2. Violations of the emotional sphere: poverty and coldness of emotional manifestations, lack of syntonality , affective flashes.
3. Violations of behavior and activities: aimlessness, helplessness, stereotype.
4. Contact disturbances: disinterest in communication, detachment, avoidance of contact.
5. Speech disorders: delayed speech development, echolalia .
6. Motility disorders: motor development delay, low motor activity, clumsiness.
7. Neurological disorders: decreased muscle tone, extrapyramidal insufficiency, signs of intracranial hypertension.
8. Violations of reflex activity and instincts: the weakening of unconditioned-reflex reactions, insufficiency of instinctive manifestations.
These disorders are not obligate and can be modified depending on the underlying disease.
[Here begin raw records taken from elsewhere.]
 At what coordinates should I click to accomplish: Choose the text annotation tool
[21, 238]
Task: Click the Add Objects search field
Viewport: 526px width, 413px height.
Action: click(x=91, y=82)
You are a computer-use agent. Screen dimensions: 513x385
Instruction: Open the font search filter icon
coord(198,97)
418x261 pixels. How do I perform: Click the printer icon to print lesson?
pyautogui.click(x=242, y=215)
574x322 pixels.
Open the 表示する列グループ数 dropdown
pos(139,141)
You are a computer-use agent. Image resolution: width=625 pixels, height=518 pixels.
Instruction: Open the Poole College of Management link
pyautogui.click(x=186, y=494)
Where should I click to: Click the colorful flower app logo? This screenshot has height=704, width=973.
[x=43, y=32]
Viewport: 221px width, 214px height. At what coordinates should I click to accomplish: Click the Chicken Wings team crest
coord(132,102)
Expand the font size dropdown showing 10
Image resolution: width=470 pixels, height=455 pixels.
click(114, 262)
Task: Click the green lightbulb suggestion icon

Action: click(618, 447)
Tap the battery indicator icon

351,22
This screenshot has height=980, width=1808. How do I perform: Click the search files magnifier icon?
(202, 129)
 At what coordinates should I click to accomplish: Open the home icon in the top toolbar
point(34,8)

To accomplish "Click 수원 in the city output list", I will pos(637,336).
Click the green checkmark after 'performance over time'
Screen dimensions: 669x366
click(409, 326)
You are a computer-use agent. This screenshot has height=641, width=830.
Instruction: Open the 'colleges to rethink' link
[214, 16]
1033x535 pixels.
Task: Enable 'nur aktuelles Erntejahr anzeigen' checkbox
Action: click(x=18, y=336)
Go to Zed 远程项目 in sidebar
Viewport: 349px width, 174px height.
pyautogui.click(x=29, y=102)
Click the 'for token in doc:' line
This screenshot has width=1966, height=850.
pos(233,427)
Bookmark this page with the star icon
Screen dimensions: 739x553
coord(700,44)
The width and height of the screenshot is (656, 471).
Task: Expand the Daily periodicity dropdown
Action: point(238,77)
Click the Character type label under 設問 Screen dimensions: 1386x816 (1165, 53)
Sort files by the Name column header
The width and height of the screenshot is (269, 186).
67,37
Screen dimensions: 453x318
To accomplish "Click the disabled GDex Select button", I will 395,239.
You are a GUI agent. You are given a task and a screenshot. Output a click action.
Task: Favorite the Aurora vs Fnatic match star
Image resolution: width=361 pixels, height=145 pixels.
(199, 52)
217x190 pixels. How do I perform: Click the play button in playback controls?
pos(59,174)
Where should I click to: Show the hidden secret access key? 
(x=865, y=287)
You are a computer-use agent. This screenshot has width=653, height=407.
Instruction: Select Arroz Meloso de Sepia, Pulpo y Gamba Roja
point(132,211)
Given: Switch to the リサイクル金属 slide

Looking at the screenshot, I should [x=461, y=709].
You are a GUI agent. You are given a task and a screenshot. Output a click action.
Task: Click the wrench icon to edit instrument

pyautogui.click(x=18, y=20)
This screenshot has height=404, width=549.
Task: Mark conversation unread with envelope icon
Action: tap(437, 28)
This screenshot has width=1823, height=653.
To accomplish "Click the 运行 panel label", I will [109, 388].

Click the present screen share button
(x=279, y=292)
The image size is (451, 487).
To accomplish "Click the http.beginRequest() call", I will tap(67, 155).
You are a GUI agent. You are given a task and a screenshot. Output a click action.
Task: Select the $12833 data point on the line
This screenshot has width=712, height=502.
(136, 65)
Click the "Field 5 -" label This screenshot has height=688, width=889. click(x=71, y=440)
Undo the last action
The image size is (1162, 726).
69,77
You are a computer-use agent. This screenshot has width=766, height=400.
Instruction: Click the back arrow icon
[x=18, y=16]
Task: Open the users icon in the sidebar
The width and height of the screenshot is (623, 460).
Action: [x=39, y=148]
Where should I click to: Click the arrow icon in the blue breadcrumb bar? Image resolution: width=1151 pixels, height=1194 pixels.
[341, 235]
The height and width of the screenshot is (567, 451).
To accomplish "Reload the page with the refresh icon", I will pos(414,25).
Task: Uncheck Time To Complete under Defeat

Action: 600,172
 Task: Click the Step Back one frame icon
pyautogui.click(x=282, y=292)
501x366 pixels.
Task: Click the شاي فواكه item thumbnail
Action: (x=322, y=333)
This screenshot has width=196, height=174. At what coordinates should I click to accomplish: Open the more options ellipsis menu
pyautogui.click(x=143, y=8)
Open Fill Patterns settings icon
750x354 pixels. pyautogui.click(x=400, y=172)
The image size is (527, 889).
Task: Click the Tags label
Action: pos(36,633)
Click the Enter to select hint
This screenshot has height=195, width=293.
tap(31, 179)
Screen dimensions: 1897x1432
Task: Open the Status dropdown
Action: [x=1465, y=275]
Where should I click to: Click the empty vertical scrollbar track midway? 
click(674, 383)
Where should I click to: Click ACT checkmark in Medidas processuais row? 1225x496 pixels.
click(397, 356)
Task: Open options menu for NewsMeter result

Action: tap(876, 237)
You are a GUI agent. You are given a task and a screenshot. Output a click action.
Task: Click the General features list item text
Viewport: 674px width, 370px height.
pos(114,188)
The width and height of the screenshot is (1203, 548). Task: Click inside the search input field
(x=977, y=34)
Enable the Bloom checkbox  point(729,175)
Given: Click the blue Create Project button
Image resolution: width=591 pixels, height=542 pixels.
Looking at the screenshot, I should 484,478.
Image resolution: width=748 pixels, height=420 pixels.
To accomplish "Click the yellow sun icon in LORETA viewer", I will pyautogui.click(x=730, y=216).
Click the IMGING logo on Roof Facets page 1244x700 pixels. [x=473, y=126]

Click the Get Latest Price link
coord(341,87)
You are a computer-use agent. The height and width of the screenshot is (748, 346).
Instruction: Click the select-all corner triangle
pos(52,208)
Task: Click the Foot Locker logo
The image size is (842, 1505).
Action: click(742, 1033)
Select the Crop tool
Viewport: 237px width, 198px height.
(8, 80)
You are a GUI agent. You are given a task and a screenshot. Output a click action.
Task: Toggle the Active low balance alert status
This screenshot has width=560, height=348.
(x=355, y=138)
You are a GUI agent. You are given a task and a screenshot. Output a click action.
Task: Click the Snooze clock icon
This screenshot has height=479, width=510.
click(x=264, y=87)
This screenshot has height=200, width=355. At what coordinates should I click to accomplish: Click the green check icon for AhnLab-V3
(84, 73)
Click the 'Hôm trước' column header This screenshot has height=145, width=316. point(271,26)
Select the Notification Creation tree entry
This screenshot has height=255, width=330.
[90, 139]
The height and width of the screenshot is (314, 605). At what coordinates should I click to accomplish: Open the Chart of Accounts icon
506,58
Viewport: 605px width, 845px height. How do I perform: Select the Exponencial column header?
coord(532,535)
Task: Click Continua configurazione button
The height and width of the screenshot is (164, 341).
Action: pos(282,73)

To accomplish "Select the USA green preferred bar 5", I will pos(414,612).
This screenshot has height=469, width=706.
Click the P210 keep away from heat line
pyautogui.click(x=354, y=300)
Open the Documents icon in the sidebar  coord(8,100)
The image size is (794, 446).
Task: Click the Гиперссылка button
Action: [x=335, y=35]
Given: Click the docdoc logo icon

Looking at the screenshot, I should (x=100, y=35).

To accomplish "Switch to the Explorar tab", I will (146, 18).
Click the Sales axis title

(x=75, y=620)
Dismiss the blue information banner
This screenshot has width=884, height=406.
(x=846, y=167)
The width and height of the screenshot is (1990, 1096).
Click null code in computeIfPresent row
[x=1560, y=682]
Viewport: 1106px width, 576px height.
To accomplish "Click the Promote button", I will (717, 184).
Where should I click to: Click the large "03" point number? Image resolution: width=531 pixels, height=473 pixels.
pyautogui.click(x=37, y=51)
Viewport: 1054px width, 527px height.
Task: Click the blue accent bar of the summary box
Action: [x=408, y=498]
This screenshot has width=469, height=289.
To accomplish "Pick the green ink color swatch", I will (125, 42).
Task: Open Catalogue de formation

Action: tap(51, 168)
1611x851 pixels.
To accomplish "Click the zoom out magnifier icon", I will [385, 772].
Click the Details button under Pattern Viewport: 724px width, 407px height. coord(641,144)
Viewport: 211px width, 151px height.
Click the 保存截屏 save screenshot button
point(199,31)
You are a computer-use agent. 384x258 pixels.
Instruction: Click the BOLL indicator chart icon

Atonicity can be combined with motor disinhibition. This is possible if the mental tone is not evenly reduced, and violations affect only certain areas. In this case, it would be more correct to talk about dystonia, and not about atony. In addition to motor disinhibition, these children will have multiple stereotypes and echolalia . Emotional reactions are much more lively than those of " atonic ", but often poorly differentiated . The clinical picture is largely dependent on the integrity of the intellect.
So, children with an intelligence close to normal more often produce the impression of “strange”, “eccentric”. " Atoniki " reduced intelligence often diagnosed as mentally retarded. It must be assumed that there is also a connection in the development of schizoformity and atonicity , and mental atony is not only often accompanied, but also enhances schizoform traits.